Here is an example of an UpstartService that has several dependencies.

apiVersion: upstartoperators.upstart.com/v1alpha1
kind: UpstartService
spec:
helmReleases:
bugsnag:
chart: upstart-charts/bugsnag-project
version: 0.1.0
values:
type: flask
outputsFrom:
- secretRef:
name: bugsnag-bugsnag
postgres:
chart: upstart-charts/postgres
version: 0.1.3
values:
dbName: my_service
image:
registry: upstart-charts/docker-io-proxy/library
repository: postgres
tag: "14.2"
outputsFrom:
- secretRef:
name: postgres
redis:
chart: upstart-charts/redis
version: 0.1.1
values:
image:
tag: 6.2.6-alpine
outputsFrom:
- configMapRef:
name: redis-outputs
exampleService:
chart: upstart-charts/example-service
dependencies:
- name: bugsnag
- name: postgres
- name: redis
- name: my-environment-name-launch-darkly
- name: another-upstart-service
outputsFrom:
- configMapRef:
name: outputs
scope: external
values:
...
global:
env:
BUGSNAG_API_KEY: << bugsnag.outputs.BUGSNAG_API_KEY >>
REDIS_BACKEND_URI: 'redis://<< redis.outputs.SERVICE_FQDN >>:6379/1'
LAUNCHDARKLY_SDK_KEY: << my-environment-name-launch-darkly.outputs.LD_SDK_KEY_PRICING >>
DATABASE_URL: "postgres://<< postgres.outputs.POSTGRES_USER >>:<< postgres.outputs.POSTGRES_PASSWORD >>@<< postgres.outputs.PG_HOST >>:5432/<< postgres.outputs.POSTGRES_DB >>"
ANOTHER_UPSTART_SERVICE_URL: "<< another-upstart-service.outputs.url >>"

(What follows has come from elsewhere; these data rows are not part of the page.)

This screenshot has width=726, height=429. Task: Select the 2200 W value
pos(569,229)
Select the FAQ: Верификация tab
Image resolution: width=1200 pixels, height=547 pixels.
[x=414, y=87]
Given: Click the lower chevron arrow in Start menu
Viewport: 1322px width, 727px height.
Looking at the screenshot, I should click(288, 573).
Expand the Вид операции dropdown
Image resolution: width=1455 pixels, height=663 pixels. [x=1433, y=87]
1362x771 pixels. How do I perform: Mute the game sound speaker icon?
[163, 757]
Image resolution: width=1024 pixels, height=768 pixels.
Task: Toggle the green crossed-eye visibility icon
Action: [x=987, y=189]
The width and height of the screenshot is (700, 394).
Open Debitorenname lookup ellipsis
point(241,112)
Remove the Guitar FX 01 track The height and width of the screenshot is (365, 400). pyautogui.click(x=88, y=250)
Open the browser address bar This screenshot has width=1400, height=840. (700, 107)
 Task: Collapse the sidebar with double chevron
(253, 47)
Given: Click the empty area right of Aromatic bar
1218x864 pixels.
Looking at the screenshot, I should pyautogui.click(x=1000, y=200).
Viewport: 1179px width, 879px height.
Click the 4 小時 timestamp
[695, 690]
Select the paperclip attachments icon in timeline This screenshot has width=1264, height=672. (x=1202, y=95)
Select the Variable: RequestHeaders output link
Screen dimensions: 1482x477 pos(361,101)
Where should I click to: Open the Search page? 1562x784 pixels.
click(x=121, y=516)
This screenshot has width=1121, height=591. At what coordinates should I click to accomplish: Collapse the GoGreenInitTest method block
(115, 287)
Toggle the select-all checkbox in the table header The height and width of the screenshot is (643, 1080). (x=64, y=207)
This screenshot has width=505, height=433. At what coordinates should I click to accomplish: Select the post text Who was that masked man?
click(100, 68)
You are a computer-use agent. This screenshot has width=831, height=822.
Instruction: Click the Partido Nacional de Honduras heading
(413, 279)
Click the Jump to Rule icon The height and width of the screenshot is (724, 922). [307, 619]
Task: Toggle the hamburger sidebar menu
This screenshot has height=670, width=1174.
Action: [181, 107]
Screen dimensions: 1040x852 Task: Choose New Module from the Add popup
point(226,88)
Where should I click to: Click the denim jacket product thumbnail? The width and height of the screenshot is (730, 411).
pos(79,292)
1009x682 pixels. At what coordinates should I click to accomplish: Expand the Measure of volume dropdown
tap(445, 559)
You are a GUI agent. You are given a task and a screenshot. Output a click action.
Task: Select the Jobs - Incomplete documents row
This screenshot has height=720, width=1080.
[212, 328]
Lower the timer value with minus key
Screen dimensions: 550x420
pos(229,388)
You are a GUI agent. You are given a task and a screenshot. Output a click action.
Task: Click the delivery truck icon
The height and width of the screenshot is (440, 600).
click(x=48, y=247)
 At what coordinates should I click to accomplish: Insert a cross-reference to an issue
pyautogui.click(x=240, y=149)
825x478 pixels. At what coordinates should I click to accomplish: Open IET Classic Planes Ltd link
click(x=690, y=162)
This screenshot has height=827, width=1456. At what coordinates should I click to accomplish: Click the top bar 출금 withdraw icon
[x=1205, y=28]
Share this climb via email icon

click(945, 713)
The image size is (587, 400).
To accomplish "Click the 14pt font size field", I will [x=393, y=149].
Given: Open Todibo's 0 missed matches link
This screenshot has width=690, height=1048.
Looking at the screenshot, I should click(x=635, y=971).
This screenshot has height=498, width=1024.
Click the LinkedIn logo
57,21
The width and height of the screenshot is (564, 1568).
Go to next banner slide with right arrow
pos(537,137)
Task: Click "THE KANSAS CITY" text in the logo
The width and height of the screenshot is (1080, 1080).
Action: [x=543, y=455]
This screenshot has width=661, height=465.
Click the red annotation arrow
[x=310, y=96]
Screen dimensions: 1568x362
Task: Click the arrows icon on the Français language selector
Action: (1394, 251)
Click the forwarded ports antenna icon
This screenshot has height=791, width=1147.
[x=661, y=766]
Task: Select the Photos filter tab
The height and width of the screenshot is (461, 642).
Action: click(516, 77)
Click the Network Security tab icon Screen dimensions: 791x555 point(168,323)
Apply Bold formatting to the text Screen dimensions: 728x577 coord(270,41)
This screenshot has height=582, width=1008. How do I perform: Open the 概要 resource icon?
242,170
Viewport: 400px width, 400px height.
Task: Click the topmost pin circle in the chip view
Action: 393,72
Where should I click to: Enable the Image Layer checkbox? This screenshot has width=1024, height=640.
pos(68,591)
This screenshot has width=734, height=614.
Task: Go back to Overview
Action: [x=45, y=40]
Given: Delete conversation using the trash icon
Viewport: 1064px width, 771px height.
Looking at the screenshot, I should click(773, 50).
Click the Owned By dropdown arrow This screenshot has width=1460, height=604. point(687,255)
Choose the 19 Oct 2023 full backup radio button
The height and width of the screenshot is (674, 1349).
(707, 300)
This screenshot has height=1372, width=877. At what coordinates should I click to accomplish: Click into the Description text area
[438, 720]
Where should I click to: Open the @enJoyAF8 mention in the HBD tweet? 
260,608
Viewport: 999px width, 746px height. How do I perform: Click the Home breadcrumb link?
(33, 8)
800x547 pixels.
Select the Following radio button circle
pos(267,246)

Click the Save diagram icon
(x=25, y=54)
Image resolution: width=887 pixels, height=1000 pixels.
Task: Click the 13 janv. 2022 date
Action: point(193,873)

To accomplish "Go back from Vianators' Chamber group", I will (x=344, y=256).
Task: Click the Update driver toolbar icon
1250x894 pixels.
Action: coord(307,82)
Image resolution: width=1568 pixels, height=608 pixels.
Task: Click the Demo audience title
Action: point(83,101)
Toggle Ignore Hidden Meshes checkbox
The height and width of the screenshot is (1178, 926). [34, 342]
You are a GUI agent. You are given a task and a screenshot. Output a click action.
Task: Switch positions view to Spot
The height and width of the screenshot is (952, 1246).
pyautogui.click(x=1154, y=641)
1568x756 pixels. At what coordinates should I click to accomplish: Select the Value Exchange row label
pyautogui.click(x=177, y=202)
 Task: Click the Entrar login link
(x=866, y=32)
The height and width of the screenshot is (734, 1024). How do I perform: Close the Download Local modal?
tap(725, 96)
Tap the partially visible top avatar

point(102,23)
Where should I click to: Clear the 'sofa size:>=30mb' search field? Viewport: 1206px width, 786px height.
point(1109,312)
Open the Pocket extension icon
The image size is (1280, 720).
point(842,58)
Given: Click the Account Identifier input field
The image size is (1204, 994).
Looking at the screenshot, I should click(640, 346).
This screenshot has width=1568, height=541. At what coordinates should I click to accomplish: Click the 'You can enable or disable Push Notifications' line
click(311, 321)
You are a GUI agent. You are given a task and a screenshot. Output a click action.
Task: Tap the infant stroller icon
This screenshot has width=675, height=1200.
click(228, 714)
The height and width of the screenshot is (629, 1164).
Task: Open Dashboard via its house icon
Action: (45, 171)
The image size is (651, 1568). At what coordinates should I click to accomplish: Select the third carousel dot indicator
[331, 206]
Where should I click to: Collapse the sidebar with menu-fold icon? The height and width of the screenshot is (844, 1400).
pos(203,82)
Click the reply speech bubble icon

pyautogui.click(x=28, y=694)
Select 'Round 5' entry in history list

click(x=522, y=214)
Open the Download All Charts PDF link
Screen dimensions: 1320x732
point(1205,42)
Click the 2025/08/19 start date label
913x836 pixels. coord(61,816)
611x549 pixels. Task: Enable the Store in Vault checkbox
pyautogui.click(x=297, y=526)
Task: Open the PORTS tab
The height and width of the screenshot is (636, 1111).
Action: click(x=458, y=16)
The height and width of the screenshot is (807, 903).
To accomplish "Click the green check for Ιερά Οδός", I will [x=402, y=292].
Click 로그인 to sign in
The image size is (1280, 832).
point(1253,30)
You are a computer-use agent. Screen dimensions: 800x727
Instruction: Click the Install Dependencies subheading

First, there are Helm releases defined for a Bugsnag project, a Postgres database, and a Redis database that the service requires. Then a Helm release for exampleService which depends on those earlier Helm releases and two other UpstartServices. This Helm release then references the outputs of those dependencies via the syntax
<< dependencyName.outputs.outputName >>. A Helm release can generate and store outputs in any Secret or ConfigMap and choose what it chooses to share with other Helm releases.

Even without much documentation we feel that this method of describing dependencies and referencing outputs is intuitive for software engineers and much simpler than working with the earlier solutions we described.

Conclusion

At Upstart, we found that we needed a solution for software squads to own the management of their microservices, from local development all the way to production. Our small squad inside the platform organization can’t scale to build everything for every squad for deploying to ephemeral environments. That need led to the decentralization of our own solution and the creation of a simple declarative system to describe how to deploy microservices in an ephemeral environment.

There are many challenges to building an ephemeral environment system and we feel confident we have solved the orchestration and configuration problems for deploying microservices. We are excited to have built a platform that enables our software squads to build microservices that work in ephemeral environments.